Claudia Kemfert economista: “Il nucleare è una tecnologia incerta e in Italia c’è poco fotovoltaico”


Secondo Claudia Kemfert, economista tedesca, in Italia c’è poco fotovoltaico; il nucleare è una tecnologia incerta; dovremmo valutare le nostre scelte di approvvigionamento energetico sulla base del PIL energetico; in futuro ci approvvigioneremo con un mix di rinnovabili.

Lo scenario è stato delineato a Padova durante la conferenza “Energie future: quale sostenibilità per una giusta crescita”, voluta da Segnavie la cui cronaca è stata riportata da Il Giornale di Vicenza. La relatrice, Claudia Kemfert è docente di economia alla Humboldt-Universität di Berlino, autrice nel 2008 del libro Die andere Klima-Zukunft Innovation statt Depression che tradotto sarebbe: “Oltre il futuro del clima, innovazione e non depressione”, nonché consulente di Banca Mondiale, Onu e membro del Gruppo consultivo della Ue su Energia e cambiamenti climatici.

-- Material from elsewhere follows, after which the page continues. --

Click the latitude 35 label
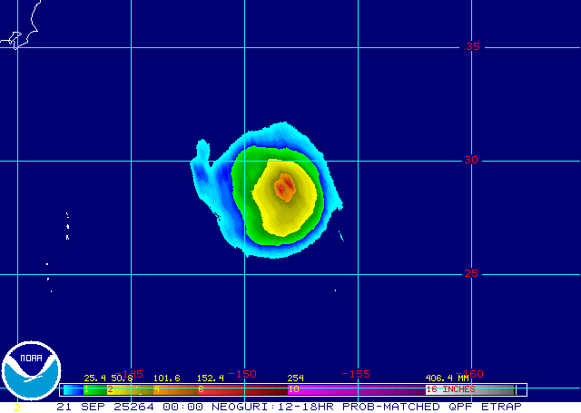Image resolution: width=581 pixels, height=413 pixels. tap(471, 46)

Il nucleare è incerto, perché spiega l’economista:

Al momento le centrali nucleari sono di terza generazione avanzata: per arrivare alla quarta, quella del cosiddetto nucleare pulito in cui lo stoccaggio delle scorie avviene in sicurezza, ci vorranno molti anni. In Germania sono stati spesi nel tempo circa 80 miliardi di euro per 17 centrali nucleari, una cifra incredibile, e 7- 8 impianti sono già obsoleti e superati dal fotovoltaico. Gli impianti nucleari attualmente più all’avanguardia, ma anche i più costosi, si trovano in Francia e in Finlandia e purtroppo oltre all’onere per la realizzazione che si è scaricato sulla collettività, il problema delle scorie non ha trovato soluzione. Non credo sia opportuno costruire nuove centrali nucleari. Il nucleare è una tecnologia incerta che nel prossimo futuro verrà surclassata dalle rinnovabili, tre volte più efficienti.

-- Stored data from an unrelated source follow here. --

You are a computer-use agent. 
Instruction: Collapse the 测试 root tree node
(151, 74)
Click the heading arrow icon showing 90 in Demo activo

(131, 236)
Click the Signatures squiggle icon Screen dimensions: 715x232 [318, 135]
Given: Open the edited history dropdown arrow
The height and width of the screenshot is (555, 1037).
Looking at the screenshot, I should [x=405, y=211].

So che molti di voi stanno pensando alla politica del cancelliere Angela Merkel dell’ultimo anno: tagli agli incentivi per il fotovoltaico e prolungamento della vita di alcune centrali nucleari che andavano dismesse. Il che porta a due considerazioni: la prima, nessuno ha fatto questa domanda alla Kemfert, nonostante ci fosse Antonio Cianciullo de La Repubblica a intervistarla; secondo: la Kemfert dà una visione globale per i prossimi 30 anni e valuta le scelte migliori dal punto di vista economico e non politico, al contrario della Merkel. Ma questa, però è solo una mia considerazione.

Rispetto al fatto che l’Italia sia indietro nell’espansione del fotovoltaico, Kemfert sostiene:

Mi meraviglia che un paese come il vostro certamente più assolato della Germania abbia delle resistenze a investire sui pannelli fotovoltaici. I tedeschi, optando per il fotovoltaico, in due anni sono riusciti a dimezzarne il costo e questo è merito anche dell’avvio del Conto energetico che ha convinto i cittadini. In Germania vengono garantite agevolazioni finanziarie agli imprenditori che desiderano investire sulla green economy. Il futuro è una “smart grid”, una rete intelligente in cui le rinnovabili diverranno prevalenti, e che già ora ha generato un aumento del fatturato del 40% per le imprese che operano nel settore.

Ebbene, va oltre la Kemfer e spiega che grazie a fotovoltaico e rinnovabili in Germania sono sorti 350mila nuovi posti di lavoro. Saranno anche più costose:

Ma l’aumento della domanda sta già rendendole più accessibili. In Germania, ad esempio, il governo punta a raggiungere la quota dell’80% di energia dalle rinnovabili.